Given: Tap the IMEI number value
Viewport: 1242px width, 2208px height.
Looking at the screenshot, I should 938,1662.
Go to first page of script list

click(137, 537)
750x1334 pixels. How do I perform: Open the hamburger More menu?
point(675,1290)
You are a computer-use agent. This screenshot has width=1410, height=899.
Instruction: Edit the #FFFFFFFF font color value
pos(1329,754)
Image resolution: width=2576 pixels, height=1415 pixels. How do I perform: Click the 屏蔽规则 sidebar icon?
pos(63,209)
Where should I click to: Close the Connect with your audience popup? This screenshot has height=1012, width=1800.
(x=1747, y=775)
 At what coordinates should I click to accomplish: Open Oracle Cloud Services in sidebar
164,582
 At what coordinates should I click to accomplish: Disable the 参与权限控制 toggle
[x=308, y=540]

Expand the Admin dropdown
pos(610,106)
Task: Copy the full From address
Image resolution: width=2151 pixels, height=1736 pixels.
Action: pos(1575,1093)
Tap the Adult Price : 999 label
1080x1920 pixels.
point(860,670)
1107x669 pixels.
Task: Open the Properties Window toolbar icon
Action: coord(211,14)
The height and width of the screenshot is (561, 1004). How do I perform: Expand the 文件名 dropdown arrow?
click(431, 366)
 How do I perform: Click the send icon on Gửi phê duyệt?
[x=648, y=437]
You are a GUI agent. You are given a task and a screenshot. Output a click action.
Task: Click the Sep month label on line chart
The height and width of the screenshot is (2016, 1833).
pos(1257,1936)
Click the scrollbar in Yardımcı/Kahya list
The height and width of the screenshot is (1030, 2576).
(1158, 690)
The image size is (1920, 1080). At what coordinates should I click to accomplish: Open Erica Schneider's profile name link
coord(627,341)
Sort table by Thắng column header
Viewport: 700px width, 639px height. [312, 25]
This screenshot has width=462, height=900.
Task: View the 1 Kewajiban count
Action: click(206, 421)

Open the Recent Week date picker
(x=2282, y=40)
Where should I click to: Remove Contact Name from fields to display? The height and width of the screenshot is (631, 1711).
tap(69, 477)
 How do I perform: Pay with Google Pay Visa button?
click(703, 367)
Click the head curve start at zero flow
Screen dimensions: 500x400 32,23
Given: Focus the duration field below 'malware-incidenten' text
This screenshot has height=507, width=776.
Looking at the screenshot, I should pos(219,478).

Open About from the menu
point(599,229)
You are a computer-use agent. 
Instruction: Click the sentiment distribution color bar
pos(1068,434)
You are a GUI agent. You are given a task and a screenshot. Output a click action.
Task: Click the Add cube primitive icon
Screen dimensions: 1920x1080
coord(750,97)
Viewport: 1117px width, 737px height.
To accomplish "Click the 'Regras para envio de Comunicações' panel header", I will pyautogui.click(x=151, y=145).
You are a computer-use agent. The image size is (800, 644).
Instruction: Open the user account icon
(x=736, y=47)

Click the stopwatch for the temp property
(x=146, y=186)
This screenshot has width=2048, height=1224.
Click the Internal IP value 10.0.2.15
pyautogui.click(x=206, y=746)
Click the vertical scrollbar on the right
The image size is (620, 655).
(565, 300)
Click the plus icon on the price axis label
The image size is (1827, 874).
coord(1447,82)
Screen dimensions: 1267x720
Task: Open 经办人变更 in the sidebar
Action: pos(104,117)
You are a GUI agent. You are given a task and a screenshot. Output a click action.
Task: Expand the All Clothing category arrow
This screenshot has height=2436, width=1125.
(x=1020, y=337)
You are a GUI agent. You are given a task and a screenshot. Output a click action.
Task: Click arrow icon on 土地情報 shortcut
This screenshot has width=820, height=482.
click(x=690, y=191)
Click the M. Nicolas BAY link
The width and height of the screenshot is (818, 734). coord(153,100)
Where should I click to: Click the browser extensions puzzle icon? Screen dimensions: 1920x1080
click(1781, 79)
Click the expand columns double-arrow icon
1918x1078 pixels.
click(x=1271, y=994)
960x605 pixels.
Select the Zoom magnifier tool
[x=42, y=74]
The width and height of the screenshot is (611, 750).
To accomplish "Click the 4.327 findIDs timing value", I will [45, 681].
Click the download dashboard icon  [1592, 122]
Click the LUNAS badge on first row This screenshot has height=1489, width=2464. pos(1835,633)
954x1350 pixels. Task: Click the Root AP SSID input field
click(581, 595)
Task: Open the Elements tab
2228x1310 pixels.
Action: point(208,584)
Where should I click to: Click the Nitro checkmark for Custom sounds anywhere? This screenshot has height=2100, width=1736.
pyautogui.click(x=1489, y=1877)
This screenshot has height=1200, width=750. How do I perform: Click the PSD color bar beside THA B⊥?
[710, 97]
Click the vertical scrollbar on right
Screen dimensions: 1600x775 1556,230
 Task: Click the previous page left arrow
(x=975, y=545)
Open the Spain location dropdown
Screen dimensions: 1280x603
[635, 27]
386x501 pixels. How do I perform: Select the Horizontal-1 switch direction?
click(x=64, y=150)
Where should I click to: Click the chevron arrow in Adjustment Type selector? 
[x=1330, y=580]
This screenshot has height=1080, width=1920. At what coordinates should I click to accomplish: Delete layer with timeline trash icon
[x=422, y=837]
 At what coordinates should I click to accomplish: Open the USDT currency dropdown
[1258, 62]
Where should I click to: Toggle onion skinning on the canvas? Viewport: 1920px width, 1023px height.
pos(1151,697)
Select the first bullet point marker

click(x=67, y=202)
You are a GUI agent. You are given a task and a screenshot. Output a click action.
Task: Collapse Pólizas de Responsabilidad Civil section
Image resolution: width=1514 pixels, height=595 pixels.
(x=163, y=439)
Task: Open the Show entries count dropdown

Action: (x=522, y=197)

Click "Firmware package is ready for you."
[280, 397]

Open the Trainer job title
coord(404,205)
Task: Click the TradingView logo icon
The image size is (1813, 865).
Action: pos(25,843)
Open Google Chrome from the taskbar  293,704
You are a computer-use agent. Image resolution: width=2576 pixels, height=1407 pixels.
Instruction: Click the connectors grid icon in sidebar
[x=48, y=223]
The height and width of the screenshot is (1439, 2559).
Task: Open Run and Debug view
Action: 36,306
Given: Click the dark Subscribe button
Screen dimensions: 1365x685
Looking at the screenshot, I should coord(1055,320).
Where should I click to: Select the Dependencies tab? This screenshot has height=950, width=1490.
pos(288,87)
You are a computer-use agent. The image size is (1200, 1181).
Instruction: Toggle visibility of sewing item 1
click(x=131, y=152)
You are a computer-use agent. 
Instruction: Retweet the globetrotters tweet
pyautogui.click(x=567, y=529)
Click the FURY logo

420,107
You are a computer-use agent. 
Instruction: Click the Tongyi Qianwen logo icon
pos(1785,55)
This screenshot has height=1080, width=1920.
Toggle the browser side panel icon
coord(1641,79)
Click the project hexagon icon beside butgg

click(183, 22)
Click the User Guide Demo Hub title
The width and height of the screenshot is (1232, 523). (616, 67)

- - -

**Exercise description**
Rewrite all of the entries, changing "Instruction" to "Command" wherever it appears and leaving everything else unchanged.

**Answer for the task**
Given: Tap the IMEI number value
Viewport: 1242px width, 2208px height.
Looking at the screenshot, I should 938,1662.
Go to first page of script list

click(137, 537)
750x1334 pixels. How do I perform: Open the hamburger More menu?
point(675,1290)
You are a computer-use agent. This screenshot has width=1410, height=899.
Command: Edit the #FFFFFFFF font color value
pos(1329,754)
Image resolution: width=2576 pixels, height=1415 pixels. How do I perform: Click the 屏蔽规则 sidebar icon?
pos(63,209)
Where should I click to: Close the Connect with your audience popup? This screenshot has height=1012, width=1800.
(x=1747, y=775)
 At what coordinates should I click to accomplish: Open Oracle Cloud Services in sidebar
164,582
 At what coordinates should I click to accomplish: Disable the 参与权限控制 toggle
[x=308, y=540]

Expand the Admin dropdown
pos(610,106)
Task: Copy the full From address
Image resolution: width=2151 pixels, height=1736 pixels.
Action: pos(1575,1093)
Tap the Adult Price : 999 label
1080x1920 pixels.
point(860,670)
1107x669 pixels.
Task: Open the Properties Window toolbar icon
Action: coord(211,14)
The height and width of the screenshot is (561, 1004). How do I perform: Expand the 文件名 dropdown arrow?
click(431, 366)
 How do I perform: Click the send icon on Gửi phê duyệt?
[x=648, y=437]
You are a GUI agent. You are given a task and a screenshot. Output a click action.
Task: Click the Sep month label on line chart
The height and width of the screenshot is (2016, 1833).
pos(1257,1936)
Click the scrollbar in Yardımcı/Kahya list
The height and width of the screenshot is (1030, 2576).
(1158, 690)
The image size is (1920, 1080). At what coordinates should I click to accomplish: Open Erica Schneider's profile name link
coord(627,341)
Sort table by Thắng column header
Viewport: 700px width, 639px height. [312, 25]
This screenshot has width=462, height=900.
Task: View the 1 Kewajiban count
Action: click(206, 421)

Open the Recent Week date picker
(x=2282, y=40)
Where should I click to: Remove Contact Name from fields to display? The height and width of the screenshot is (631, 1711).
tap(69, 477)
 How do I perform: Pay with Google Pay Visa button?
click(703, 367)
Click the head curve start at zero flow
Screen dimensions: 500x400 32,23
Given: Focus the duration field below 'malware-incidenten' text
This screenshot has height=507, width=776.
Looking at the screenshot, I should pos(219,478).

Open About from the menu
point(599,229)
You are a computer-use agent. 
Command: Click the sentiment distribution color bar
pos(1068,434)
You are a GUI agent. You are given a task and a screenshot. Output a click action.
Task: Click the Add cube primitive icon
Screen dimensions: 1920x1080
coord(750,97)
Viewport: 1117px width, 737px height.
To accomplish "Click the 'Regras para envio de Comunicações' panel header", I will pyautogui.click(x=151, y=145).
You are a computer-use agent. The image size is (800, 644).
Command: Open the user account icon
(x=736, y=47)

Click the stopwatch for the temp property
(x=146, y=186)
This screenshot has width=2048, height=1224.
Click the Internal IP value 10.0.2.15
pyautogui.click(x=206, y=746)
Click the vertical scrollbar on the right
The image size is (620, 655).
(565, 300)
Click the plus icon on the price axis label
The image size is (1827, 874).
coord(1447,82)
Screen dimensions: 1267x720
Task: Open 经办人变更 in the sidebar
Action: pos(104,117)
You are a GUI agent. You are given a task and a screenshot. Output a click action.
Task: Expand the All Clothing category arrow
This screenshot has height=2436, width=1125.
(x=1020, y=337)
You are a GUI agent. You are given a task and a screenshot. Output a click action.
Task: Click arrow icon on 土地情報 shortcut
This screenshot has width=820, height=482.
click(x=690, y=191)
Click the M. Nicolas BAY link
The width and height of the screenshot is (818, 734). coord(153,100)
Where should I click to: Click the browser extensions puzzle icon? Screen dimensions: 1920x1080
click(1781, 79)
Click the expand columns double-arrow icon
1918x1078 pixels.
click(x=1271, y=994)
960x605 pixels.
Select the Zoom magnifier tool
[x=42, y=74]
The width and height of the screenshot is (611, 750).
To accomplish "Click the 4.327 findIDs timing value", I will [45, 681].
Click the download dashboard icon  [1592, 122]
Click the LUNAS badge on first row This screenshot has height=1489, width=2464. pos(1835,633)
954x1350 pixels. Task: Click the Root AP SSID input field
click(581, 595)
Task: Open the Elements tab
2228x1310 pixels.
Action: point(208,584)
Where should I click to: Click the Nitro checkmark for Custom sounds anywhere? This screenshot has height=2100, width=1736.
pyautogui.click(x=1489, y=1877)
This screenshot has height=1200, width=750. How do I perform: Click the PSD color bar beside THA B⊥?
[710, 97]
Click the vertical scrollbar on right
Screen dimensions: 1600x775 1556,230
 Task: Click the previous page left arrow
(x=975, y=545)
Open the Spain location dropdown
Screen dimensions: 1280x603
[635, 27]
386x501 pixels. How do I perform: Select the Horizontal-1 switch direction?
click(x=64, y=150)
Where should I click to: Click the chevron arrow in Adjustment Type selector? 
[x=1330, y=580]
This screenshot has height=1080, width=1920. At what coordinates should I click to accomplish: Delete layer with timeline trash icon
[x=422, y=837]
 At what coordinates should I click to accomplish: Open the USDT currency dropdown
[1258, 62]
Where should I click to: Toggle onion skinning on the canvas? Viewport: 1920px width, 1023px height.
pos(1151,697)
Select the first bullet point marker

click(x=67, y=202)
You are a GUI agent. You are given a task and a screenshot. Output a click action.
Task: Collapse Pólizas de Responsabilidad Civil section
Image resolution: width=1514 pixels, height=595 pixels.
(x=163, y=439)
Task: Open the Show entries count dropdown

Action: (x=522, y=197)

Click "Firmware package is ready for you."
[280, 397]

Open the Trainer job title
coord(404,205)
Task: Click the TradingView logo icon
The image size is (1813, 865).
Action: pos(25,843)
Open Google Chrome from the taskbar  293,704
You are a computer-use agent. Image resolution: width=2576 pixels, height=1407 pixels.
Command: Click the connectors grid icon in sidebar
[x=48, y=223]
The height and width of the screenshot is (1439, 2559).
Task: Open Run and Debug view
Action: 36,306
Given: Click the dark Subscribe button
Screen dimensions: 1365x685
Looking at the screenshot, I should coord(1055,320).
Where should I click to: Select the Dependencies tab? This screenshot has height=950, width=1490.
pos(288,87)
You are a computer-use agent. The image size is (1200, 1181).
Command: Toggle visibility of sewing item 1
click(x=131, y=152)
You are a computer-use agent. 
Command: Retweet the globetrotters tweet
pyautogui.click(x=567, y=529)
Click the FURY logo

420,107
You are a computer-use agent. 
Command: Click the Tongyi Qianwen logo icon
pos(1785,55)
This screenshot has height=1080, width=1920.
Toggle the browser side panel icon
coord(1641,79)
Click the project hexagon icon beside butgg

click(183, 22)
Click the User Guide Demo Hub title
The width and height of the screenshot is (1232, 523). (616, 67)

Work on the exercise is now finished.